Decision making for success
   

Waffle, waffle move or topple, make a decision, please! The increasing complexity of global business, expanding markets and seemingly endless opportunities in which to compete for consumer attention has created a new paradigm in which managers and leaders are forced to evaluate the quality, timeliness and frequency of their decision making. The ancient luxury of letting a decision sit in the in-box for months at a time, hoping that it will go away, is reflective of a time when domestic tranquility was a 60 percent market share and competition was a gentleman’s agreement about not airing each other’s dirty laundry. In that atmosphere, managers were taught numerous rational decision making processes, all of which were designed to minimize the human equation and maximize the objectivity of the decision. A crucial variable in the decision mix was ‘the amount of information needed’ before rendering a rational decision. This often misused and misaligned variable became the accepted norm for delaying a decision until all the ‘facts’ were known. It was an incredible assumption, even for a time when the domestic marketplace was dominated by brand name producers. In an odd sort of way, the process allowed for rewarding ‘not’ making a decision as opposed to actually making one. Consequently, managers of that era took comfort knowing that many of their risk-aversive decisions would move them up the corporate ladder a lot faster than a decision that ran a greater risk of not working. In doing so, we created a culture of comfort as opposed to one of constant innovation.

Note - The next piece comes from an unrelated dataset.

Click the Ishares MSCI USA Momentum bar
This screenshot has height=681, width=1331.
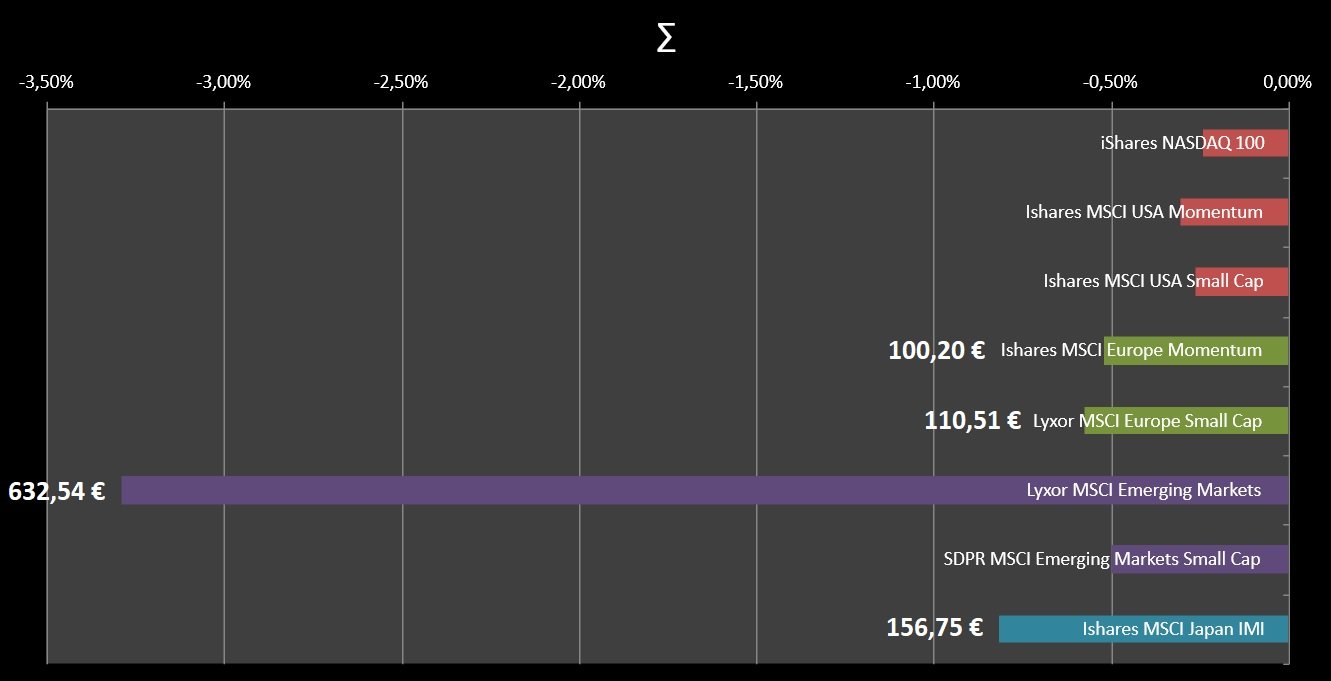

Legacies from a bygone era only serve to remind us of how far we’ve come and how much more is needed. The decision making process in the business arena has taken a one hundred and eighty degree turn from the days of old. Unfortunately, far too many managers neglected to make the turn from reliance on not having enough information to ‘going with what you have’. The global changes that have forced business into uncomfortable, but necessary actions has also changed the dynamic of the decision making process such that the process is not depicted as a linear design, but a pie chart. The decision making pie chart is part rationale, part gut, part information and part opinion. The percentages of those parts vary with the nature of the business and the person making the decision. However, all of those parts sit in a pie pan called ‘timing’.

Knowing when the right time to make a decision is is more an art form than science, but it is an essential piece of the equation. What makes it such an important piece is that it can jettison a manager’s career or send it into a crash and burn. The speed with which business moves in this global environment makes it even harder to have all the information at the time that it is needed. Managers untrained in the fine art of ‘timing’ as a factor in decision making will oftentimes waffle around the decision before actually moving it forward. What they fail to realize is that when they delay a decision in an effort to minimize the risk, they actually increase the risk through their procrastination. Decision making in the global environment is about (1) analysis of factors, (2) formulating a strategy, (3) implementing the decision and (4) having the flexibility to make changes where needed.

The global business environment is not a place where waffling around a decision can be tolerated. As more countries gear up to become players in the global game, the rules that governed the decision making process have been replaced by more staunch realities. The hard core reality is that it is harder and harder to waffle when there is so much at stake.